Composition pattern visualisation

… and that’s what a new analysis lets us do. The composition pattern analysis visualises the way in which your notebooks have been composed, as an undirected wiring diagram. A composition pattern gives a high-level summary of how a model is constructed from components.

The composition pattern analysis for a two-level predator prey causal loop diagram, built from two copies of a positive/negative loop motif. It shows that RG.Prey is tied to Grass, both RG.Predator and FR.Prey are tied to Rabbit, and FR.Predator is tied to Fox.

Systems of polynomial ODEs

Quantitative analyses of models are important, whence our efforts to implement and extend well known ones such as Lotka–Volterra, Kuramoto, and mass action. However, in keeping with the core design decisions of CatColab itself, we want users to be able to define their own ODE semantics.
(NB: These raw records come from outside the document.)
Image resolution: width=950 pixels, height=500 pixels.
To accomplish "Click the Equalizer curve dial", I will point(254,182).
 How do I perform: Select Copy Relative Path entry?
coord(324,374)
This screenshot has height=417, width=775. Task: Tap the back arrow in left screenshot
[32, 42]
The first step towards this is to be able to treat systems of ODEs as models of a theory in their own right, giving ODE systems first-class status in CatColab. The mathematical details of this idea are sketched out in RFC-0001 (more on RFCs below!), but the short story is that you can now build arbitrary systems of polynomial ODEs as models, compose them, view the derived equations, and simulate them.

As a toy example, we can “define” \sin and \cos as solutions to a system of two polynomial ODEs:

Defining sine and cosine as a model of the theory of systems of polynomial ODEs. We define two variables (implicitly treated as functions of time), and then two terms (“contributions”) in the system of ODEs governing them. For example, one term is called sin'=cos and gives the equation \frac{\mathrm{d}}{\mathrm{d}t}\sin = \lambda\cos; setting \lambda=1 will recover one of the two usual constraints defining sine and cosine as solutions to ODEs, namely that \sin'=\cos.

We can then use compositionality of models to “import” these trigonometric functions into a new model, which is an ODE model of an entirely fictional system that I made up with very scientific names and equations:

Left: An ODE model for a fictional system, given by defining the variables and then the “contributions” to the ODEs. Right: An analysis of the model, showing the composition pattern as well as the generated equations and a numerical simulation.

Backend for Julia and AlgebraicJulia

AlgebraicJulia is an ecosystem of packages for category-theoretic modeling and simulation, building on the Julia programming language. In this release, we added a Julia compute service to our backend infrastructure. At this time, the Julia service is exercised only by a proof-of-concept analysis that converts a diagram over a schema into a tabular instance by invoking machinery in Catlab.jl. In the future, we will use the Julia service to provide advanced simulation capabilities, such as for agent-based models (AlgebraicABMs.jl) and partial differential equations on manifolds (Decapodes.jl).

Notebook history

When you made changes to your notebook, snapshots are now stored of the notebook history. This means that you can undo/redo changes, as well as view the entire history and jump back and forwards between time-stamped edits.

The notebook history sidebar, with buttons for undo/redo as well as the full timestamped edit history.

Public RFCs

Those interested in the development of CatColab can already follow our pull requests and issues on GitHub, as well as our conversations on our Zulip. But sometimes the best format for a discussion is closer to that of a blog post, or extended abstract, where a single author describes their vision for a feature, and often the mathematics supporting it, and then shares it with the rest of the team (and the wider community). Such discussions are now recorded as requests for comment (RFCs) and can be found at next.catcolab.org/rfc. To quote from that page:

A distinctive feature of RFCs compared to other kinds of documentation is that they represent a design at a particular point in time, as envisioned by a particular person. Thus, an RFC should have a date and an author, and there is no expectation that an RFC will be updated over time as its implementation inevitably evolves.

The format of an CatColab RFC is not yet standardized. In organizing the RFCs written so far, we’ve been inspired by the RFC template used by the Rust language.

Other improvements and fixes

• Instantiating models is now done using a new widget that lets you search over existing models, rather than having to copy and paste a URL.
• Experimental: Petri nets created in Petrinaut and exported as JSON can be imported into CatColab.